> **Prompt**
Whatever the records hold, copy it exactly and completely.

(Saved entries)
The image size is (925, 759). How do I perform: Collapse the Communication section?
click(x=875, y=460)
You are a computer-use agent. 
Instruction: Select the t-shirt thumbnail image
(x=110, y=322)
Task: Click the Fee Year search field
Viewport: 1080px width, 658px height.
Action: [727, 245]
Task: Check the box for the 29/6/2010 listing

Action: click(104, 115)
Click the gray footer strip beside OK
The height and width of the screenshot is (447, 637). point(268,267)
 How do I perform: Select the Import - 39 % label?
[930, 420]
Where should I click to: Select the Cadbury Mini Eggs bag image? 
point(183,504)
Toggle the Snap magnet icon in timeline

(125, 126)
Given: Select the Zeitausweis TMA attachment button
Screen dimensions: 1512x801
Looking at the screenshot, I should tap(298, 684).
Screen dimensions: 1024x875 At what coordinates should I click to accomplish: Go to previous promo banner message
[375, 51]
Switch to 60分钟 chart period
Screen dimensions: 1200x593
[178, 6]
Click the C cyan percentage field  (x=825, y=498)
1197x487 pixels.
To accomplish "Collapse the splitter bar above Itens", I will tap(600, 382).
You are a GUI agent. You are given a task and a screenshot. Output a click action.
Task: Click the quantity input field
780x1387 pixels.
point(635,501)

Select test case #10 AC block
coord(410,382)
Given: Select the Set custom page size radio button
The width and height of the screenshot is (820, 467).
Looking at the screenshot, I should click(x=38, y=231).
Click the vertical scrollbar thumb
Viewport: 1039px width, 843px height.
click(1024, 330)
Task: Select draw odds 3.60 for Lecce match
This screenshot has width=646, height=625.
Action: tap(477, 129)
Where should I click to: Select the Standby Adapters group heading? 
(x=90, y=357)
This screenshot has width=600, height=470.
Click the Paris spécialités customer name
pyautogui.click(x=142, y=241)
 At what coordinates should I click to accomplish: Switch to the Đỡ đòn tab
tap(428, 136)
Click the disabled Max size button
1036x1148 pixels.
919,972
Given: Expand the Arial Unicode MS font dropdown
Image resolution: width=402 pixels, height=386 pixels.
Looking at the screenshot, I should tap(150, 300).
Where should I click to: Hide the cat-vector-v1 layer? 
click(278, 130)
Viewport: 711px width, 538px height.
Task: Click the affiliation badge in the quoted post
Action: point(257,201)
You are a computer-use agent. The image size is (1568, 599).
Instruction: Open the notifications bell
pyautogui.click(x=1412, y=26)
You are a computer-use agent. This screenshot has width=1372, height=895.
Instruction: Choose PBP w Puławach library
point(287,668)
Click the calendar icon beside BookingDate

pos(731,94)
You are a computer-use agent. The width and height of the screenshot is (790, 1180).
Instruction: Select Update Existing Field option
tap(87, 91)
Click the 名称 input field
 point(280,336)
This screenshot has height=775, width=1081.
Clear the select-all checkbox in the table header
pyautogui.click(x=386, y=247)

> **Result of this task**
The image size is (925, 759). How do I perform: Collapse the Communication section?
click(x=875, y=460)
You are a computer-use agent. 
Instruction: Select the t-shirt thumbnail image
(x=110, y=322)
Task: Click the Fee Year search field
Viewport: 1080px width, 658px height.
Action: [727, 245]
Task: Check the box for the 29/6/2010 listing

Action: click(104, 115)
Click the gray footer strip beside OK
The height and width of the screenshot is (447, 637). point(268,267)
 How do I perform: Select the Import - 39 % label?
[930, 420]
Where should I click to: Select the Cadbury Mini Eggs bag image? 
point(183,504)
Toggle the Snap magnet icon in timeline

(125, 126)
Given: Select the Zeitausweis TMA attachment button
Screen dimensions: 1512x801
Looking at the screenshot, I should tap(298, 684).
Screen dimensions: 1024x875 At what coordinates should I click to accomplish: Go to previous promo banner message
[375, 51]
Switch to 60分钟 chart period
Screen dimensions: 1200x593
[178, 6]
Click the C cyan percentage field  (x=825, y=498)
1197x487 pixels.
To accomplish "Collapse the splitter bar above Itens", I will tap(600, 382).
You are a GUI agent. You are given a task and a screenshot. Output a click action.
Task: Click the quantity input field
780x1387 pixels.
point(635,501)

Select test case #10 AC block
coord(410,382)
Given: Select the Set custom page size radio button
The width and height of the screenshot is (820, 467).
Looking at the screenshot, I should click(x=38, y=231).
Click the vertical scrollbar thumb
Viewport: 1039px width, 843px height.
click(1024, 330)
Task: Select draw odds 3.60 for Lecce match
This screenshot has width=646, height=625.
Action: tap(477, 129)
Where should I click to: Select the Standby Adapters group heading? 
(x=90, y=357)
This screenshot has width=600, height=470.
Click the Paris spécialités customer name
pyautogui.click(x=142, y=241)
 At what coordinates should I click to accomplish: Switch to the Đỡ đòn tab
tap(428, 136)
Click the disabled Max size button
1036x1148 pixels.
919,972
Given: Expand the Arial Unicode MS font dropdown
Image resolution: width=402 pixels, height=386 pixels.
Looking at the screenshot, I should tap(150, 300).
Where should I click to: Hide the cat-vector-v1 layer? 
click(278, 130)
Viewport: 711px width, 538px height.
Task: Click the affiliation badge in the quoted post
Action: point(257,201)
You are a computer-use agent. The image size is (1568, 599).
Instruction: Open the notifications bell
pyautogui.click(x=1412, y=26)
You are a computer-use agent. This screenshot has width=1372, height=895.
Instruction: Choose PBP w Puławach library
point(287,668)
Click the calendar icon beside BookingDate

pos(731,94)
You are a computer-use agent. The width and height of the screenshot is (790, 1180).
Instruction: Select Update Existing Field option
tap(87, 91)
Click the 名称 input field
 point(280,336)
This screenshot has height=775, width=1081.
Clear the select-all checkbox in the table header
pyautogui.click(x=386, y=247)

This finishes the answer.